[PATCH v5 01/20] EDAC/synopsys: Fix ECC status data and IRQ disable race condition

Thu Apr 25 05:52:38 PDT 2024

On Sun, Apr 21, 2024 at 12:07:30PM +0200, Borislav Petkov wrote:
> On Tue, Apr 16, 2024 at 01:06:11PM +0300, Serge Semin wrote:
> > It looks indeed crazy because the method is called enable_intr() and
> > is called in the IRQ handler. Right, re-enabling the IRQ in the handler
> > doesn't look good. But under the hood it was just a way to fix the
> > problem described in the commit you cited. enable_intr() just gets
> > back the IRQ Enable flags cleared a bit before in the
> > zynqmp_get_error_info() method.
> > 
> > The root cause of the problem is that the IRQ status/clear flags:
> > ECCCLR.ecc_corrected_err_clr	(R/W1C)
> > ECCCLR.ecc_uncorrected_err_clr	(R/W1C)
> > ECCCLR.ecc_corr_err_cnt_clr	(R/W1C)
> > ECCCLR.ecc_uncorr_err_cnt_clr	(R/W1C)
> > etc
> > 
> > and the IRQ enable/disable flags (since v3.10a):
> > ECCCLR.ecc_corrected_err_intr_en	(R/W)
> > ECCCLR.ecc_uncorrected_err_intr_en	(R/W)
> > 
> > reside in a single register - ECCCLR (Synopsys has renamed it to
> > ECCCTL since v3.10a due to adding the IRQ En/Dis flags).
> > 
> > Thus any concurrent access to that CSR like "Clear IRQ
> > status/counters" and "IRQ disable/enable" need to be protected from
> > the race condition.
> 
> Ok, let's pick this apart one-by-one. I'll return to the rest you're
> explaining as needed.
> 
> So, can writes to the status/counter bits while writing the *same* bit
> to the IRQ enable/disable bit prevent any race conditions?
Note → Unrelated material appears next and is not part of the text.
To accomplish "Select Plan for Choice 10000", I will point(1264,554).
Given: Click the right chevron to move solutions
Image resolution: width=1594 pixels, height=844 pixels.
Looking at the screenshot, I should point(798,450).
No, because the clear and enable/disable bits belong to the same CSR.
While you are writing the clear+same/enable bits, the concurrent IO
may have changed the same/enable bits. Like this:

     IRQ-handler                        |    IRQ-disabler
                                        |
 tmp = clear_sts_bits | enable_irq_bits;|
                                        | ECCCLR = 0; // disable IRQ
 ECCCLR = tmp;                          |
----------------------------------------+--------------------------------------

As a result even though the IRQ-disabler cleared the IRQ-enable bits,
the IRQ-handler got them back to being set. The same will happen if we
get to write the *same* bits in the handler:

     IRQ-handler                        |    IRQ-disabler
                                        |
 tmp = ECCCLR | clear_sts_bits;         |
                                        | ECCCLR = 0; // disable IRQs
 ECCCLR = tmp;                          |
----------------------------------------+--------------------------------------

The last example is almost the same as what happens at the moment and
what I am fixing in this patch. The difference is that there is a
greater number of ECCCLR CSR changes performed in the IRQ-handler
context, which makes the critical section even wider than it could be:

     IRQ-handler                        |    IRQ-disabler
                                        |
zynqmp_get_error_info:                  |
 ECCCLR = clear_sts_bits;               |
 ECCCLR = 0; // actually redundant      |
...                                     | ECCCLR = 0; // disable IRQs
enable_intr:                            |
 ECCCLR = enable_irq_bits;              |
----------------------------------------+--------------------------------------

> 
> Meaning, you only change the status and counter bits and you preserve
> the same value in the IRQ disable/enable bit?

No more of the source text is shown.